A trader can opt for the targeted approach of going for a consistent 2:1 reward to risk as already mentioned or you can wait until market circumstances determine when it's time to exit. Possible exits could include periods of consolidation, advancing the Stop Loss until price moves back and takes you out, or long-term Support and Resistance targets. There's no wrong answer so long as you are securing more than you are risking on your successful trades. Aiming for less than 2:1 means you're going to spend more time recouping losses.
Applying the Strategy
Trend trading strategies need a trend to provide profitability. The EMAs and chart interpretation are going to provide the insight needed for those decisions. The basic rules of a trend apply. An uptrend needs to print higher highs and higher lows; a downtrend needs to print lower lows and lower highs. The candlestick peaks will demonstrate the levels while the EMAs will provide a clear visual indicator to assist your decision making.
The 10 EMA is the more reactionary of the two. It is the EMA that will provide more immediate insight into the present market movement. The 21 EMA is more of a back bone. It is a simple, visual indicator of a larger segment of candlesticks that can help you determine relative strength. The space between the two EMAs is what is most important. The wider the space, the stronger the trend because the 10 will be trying to pull further away from the 21 as the trend continues.
This gap can be used as a support or resistance level of sorts. If price is in a trend, pulls back, and prints a reversal signal in this area; it is showing that the price is trying to bounce off of the average area. On the other hand, price may drop through both EMAs and close below. That is usually not great news for the present trend. The trend could continue but chances are good that it may have lost steam and the pair is ready to consolidate or reverse.
So let's look at some entry and exit rules.
1. 10 and 21 EMA are clearly apart in a pair meeting the conditions for a trend. A clear reversal candlestick pattern prints in or near the 10/21 in favor of the current trend.
2. Jump to the next highest time frame. The present candlesticks should be in favor of your trade. You don't want to enter on a Bullish reversal when the last candlestick on the next higher chart is Bearish.
3. Check for significant areas of Support and Resistance. Ensure you will clear at least 2:1 reward to risk before hitting any major areas of Support and Resistance.
4. If all circumstances are favorable, execute! If even one is not; stay out until a better situation presents itself. It's far easier to lose money in forex than make it. You must develop patience to wait for the optimal setups.
- Any additional reading will quickly reveal advice on how to handle when the 10 and 21 EMAs cross. It means that there is either consolidation or a new trend developing. Since this is a trend trading strategy, you should be waiting for a confirmed trend to try and trade it. A cross of the EMAs only means that price is weak. It tells you nothing more than that. If the EMAs pull apart and price starts setting new high-highs/high-lows or low-lows/low-highs; then look for a trading opportunity. Until then, you're really just guessing.
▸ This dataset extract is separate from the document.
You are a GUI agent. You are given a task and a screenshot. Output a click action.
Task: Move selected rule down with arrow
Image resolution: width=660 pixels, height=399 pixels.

- The values of the EMAs are not ironclad. If you want to use 7/20 or 12/30 EMAs; you can. Some people use even more than that to see how strong the trend is. A trader running 10/21/50/100/200 EMAs is going to get a very wide range of information over a much longer period of time. With this strategy, you really don't need more than the two. They provide plenty of information with the other supporting factors that are used.